Gleanings in Materia Medica.


Chewstick Gouania domingensis, Lin. Chew-stick.—The cylindrical stems are 8 to 16 mm. (⅓ to ⅔ inch) thick; the dingy grey-brown bark is 1 mm. (1/25 inch) thick, longitudinally wrinkled and with difficulty separated from the wood. The very thin cork consists of somewhat flattened cells, with mostly the inner wall thickened and containing a red-brown mass. The middle bark contains chlorophyll, and in many cells single monoclynic crystals of calcium oxalate, the primary bast bundles in small groups, the fibres broad, usually roundish and with distinct layers, occasionally groups of small, lemon-yellow stone cells inclosing crystals. The inner bark consists of extended bast bundles divided by the delicately-celled medullary rays and surrounded by rows of crystal cells. The bast fibres are long, thin, and characterized by the sharply defined primary membrane.

The sieve tubes in the inner layer are prominent from their large apertures, and in the older layers appear shrunken in branching cords forming the so-called horn bast. The joints of the sieve tubes. are about .4 mm. long and have the transverse membrane horizontal, coarsely porous, and mostly covered with thick callus. The bark is free from starch.

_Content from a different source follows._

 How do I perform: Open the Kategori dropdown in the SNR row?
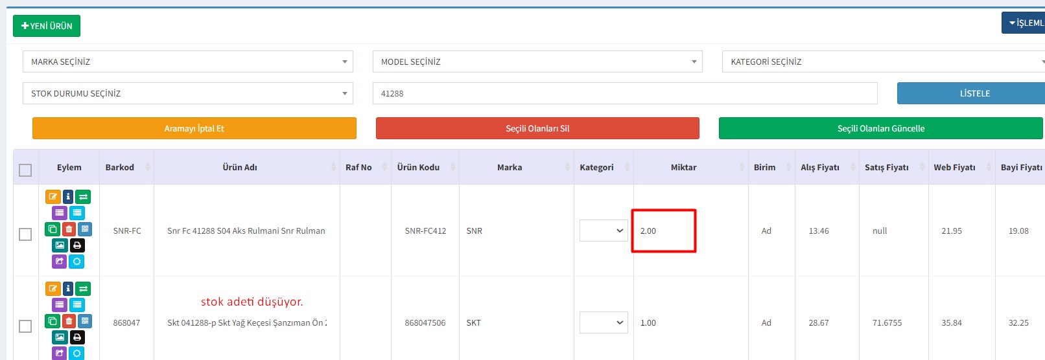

Zinc chloride with iodine imparts a violet color to the entire primary bast fibres, and with considerable swelling to the secondary layers of the secondary bast fibres and to the sieve-tube walls. All other cell membranes are colored yellow, and the contents of tangential groups of parenchyma cells in the soft bast brown. These contents are insoluble in cold water and potassa solution, almost completely soluble in boiling water, and are colored black by ferric salts. Other parts of the bark are free from tannin. The bast parenchyma is thin walled; the cells of the medullary rays become sclerotic only in old stems.

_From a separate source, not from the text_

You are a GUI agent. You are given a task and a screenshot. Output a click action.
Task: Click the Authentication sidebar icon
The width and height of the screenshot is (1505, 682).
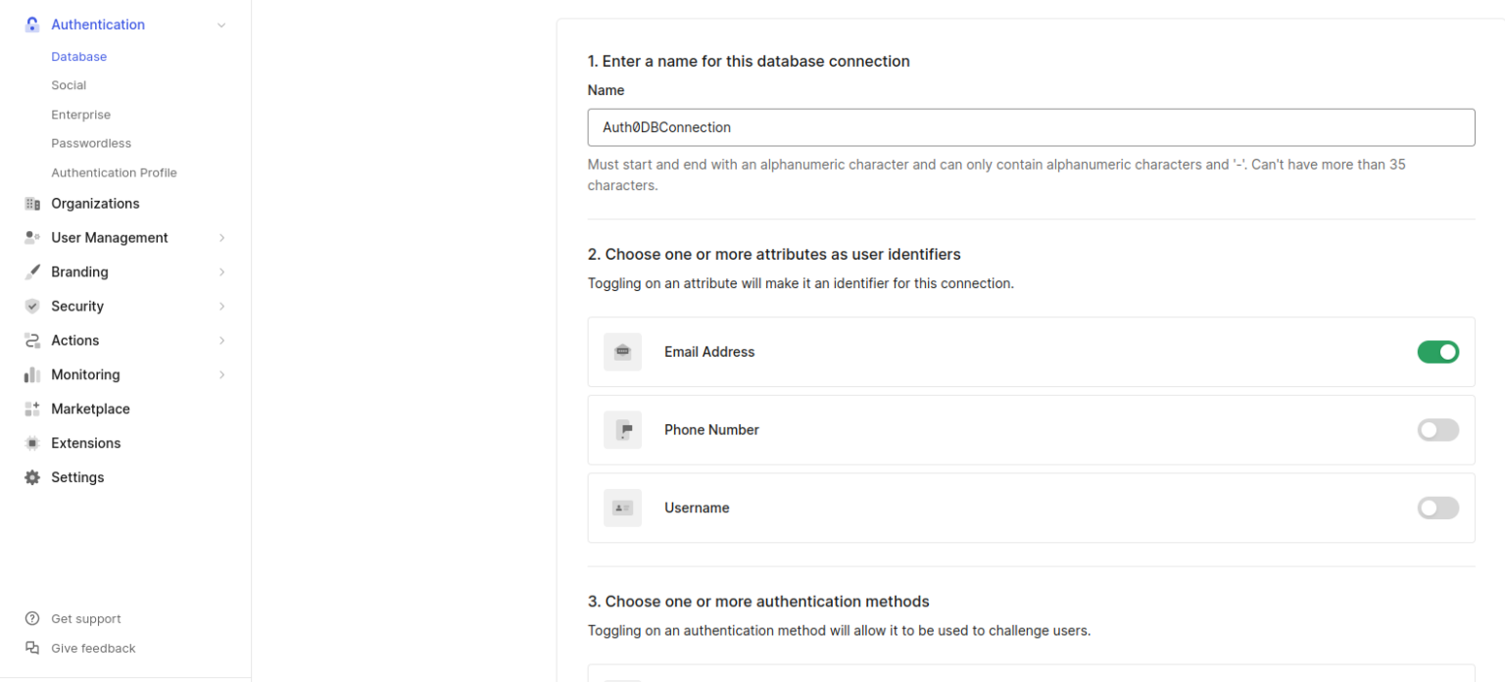pyautogui.click(x=32, y=24)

The wood is in circular layers, the early ducts of each year often larger, the several layers varying in thickness, occasionally rather compact, frequently very porous, the wood cells not numerous. The ducts are usually imbedded in parenchyma, appear transversely round or roundish, are sometimes .3 mm. in diameters and upon the walls dotted. The parenchyma contains rows of crystal cells; the pith has the cell. walls somewhat thickened and contains scattered crystals.

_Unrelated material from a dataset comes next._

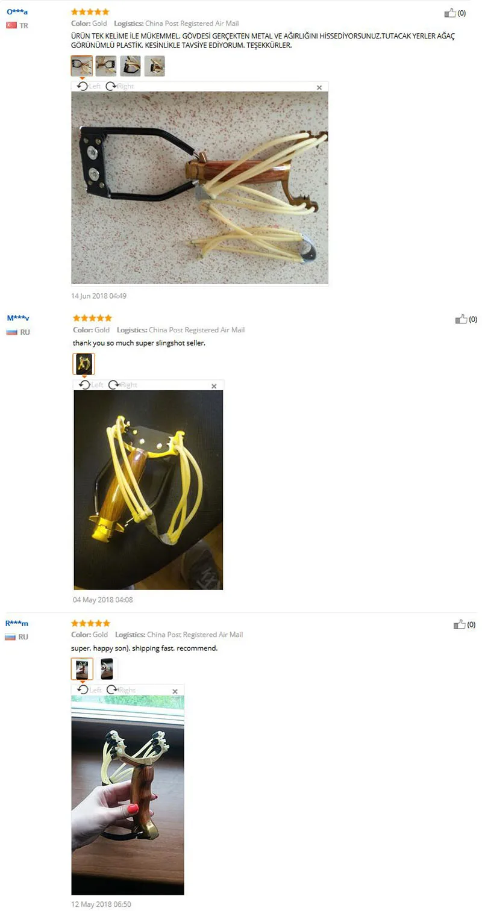
Task: Select second thumbnail in R***m's review
Action: click(x=107, y=669)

The bark has a bitter taste. The yellow coloring matter is contained in the membrane, and yields with hot water a tasteless solution which does not react with ferric chloride or alkalies.—Phar. Centralhalle, 1883, No. 14.

Catha edulis, Forskal, natural order Celastraceae, is a shrub about 10 feet high, with smooth, elliptical, serrate, either opposite or alternate leaves, two or more inches long, and about an inch wide. It is largely cultivated in the interior of Arabia, and furnishes the khat, cafta or Arabian tea. The slender twigs with the leaves attached are gathered, carefully dried, and made up into closely pressed bundles, each containing about 40 twigs, tied together by strips of bark, the quality being known by the form and size of the bundles. The use of this tea in Arabia, is said to antedate that of coffee; the effects of its use are said to be similar to those of strong Chinese green tea. The Arabs also chew the leaves, both in the green and the dried state, the effect of which is to increase the flow of hilarity and mirth, and to produce extreme wakefulness and watchfulness, an effect somewhat similar to that produced by coca.—Phar. Jour. and Trans., 1883, April 14; Ind. Agriculturist.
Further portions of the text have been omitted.